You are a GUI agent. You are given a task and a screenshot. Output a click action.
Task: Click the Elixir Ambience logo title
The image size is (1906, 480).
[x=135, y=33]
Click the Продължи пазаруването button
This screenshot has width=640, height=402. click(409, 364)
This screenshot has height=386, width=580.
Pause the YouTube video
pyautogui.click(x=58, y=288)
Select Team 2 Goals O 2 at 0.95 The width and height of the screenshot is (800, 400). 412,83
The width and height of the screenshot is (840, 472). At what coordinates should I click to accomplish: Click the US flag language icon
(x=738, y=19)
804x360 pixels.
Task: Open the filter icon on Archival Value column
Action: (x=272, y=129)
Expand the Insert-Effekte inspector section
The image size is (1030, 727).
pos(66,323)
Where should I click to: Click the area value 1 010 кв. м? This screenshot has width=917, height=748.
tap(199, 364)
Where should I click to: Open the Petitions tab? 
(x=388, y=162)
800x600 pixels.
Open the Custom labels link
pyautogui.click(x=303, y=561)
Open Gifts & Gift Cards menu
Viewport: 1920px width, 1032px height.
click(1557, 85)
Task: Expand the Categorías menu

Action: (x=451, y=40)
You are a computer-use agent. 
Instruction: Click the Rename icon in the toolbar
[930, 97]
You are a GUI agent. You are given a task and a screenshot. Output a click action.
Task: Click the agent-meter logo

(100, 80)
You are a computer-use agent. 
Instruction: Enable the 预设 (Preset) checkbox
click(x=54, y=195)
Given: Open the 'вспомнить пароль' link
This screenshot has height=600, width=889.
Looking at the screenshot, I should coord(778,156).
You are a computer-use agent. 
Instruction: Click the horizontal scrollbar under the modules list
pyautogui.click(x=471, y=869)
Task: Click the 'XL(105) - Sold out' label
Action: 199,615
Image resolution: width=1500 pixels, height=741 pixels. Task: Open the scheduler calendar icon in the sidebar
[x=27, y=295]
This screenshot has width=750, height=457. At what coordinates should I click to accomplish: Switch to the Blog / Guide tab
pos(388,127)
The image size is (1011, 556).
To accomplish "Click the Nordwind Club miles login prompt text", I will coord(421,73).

========================================

- EXERCISE DETAILS
Extract the lines of the preceding material that run from the line with "This screenshot has height=386, width=580." through the line with "Select Team 2", inclusive, reproducing them exactly and adding nothing.

- EXERCISE SOLUTION
This screenshot has height=386, width=580.
Pause the YouTube video
pyautogui.click(x=58, y=288)
Select Team 2 Goals O 2 at 0.95 The width and height of the screenshot is (800, 400). 412,83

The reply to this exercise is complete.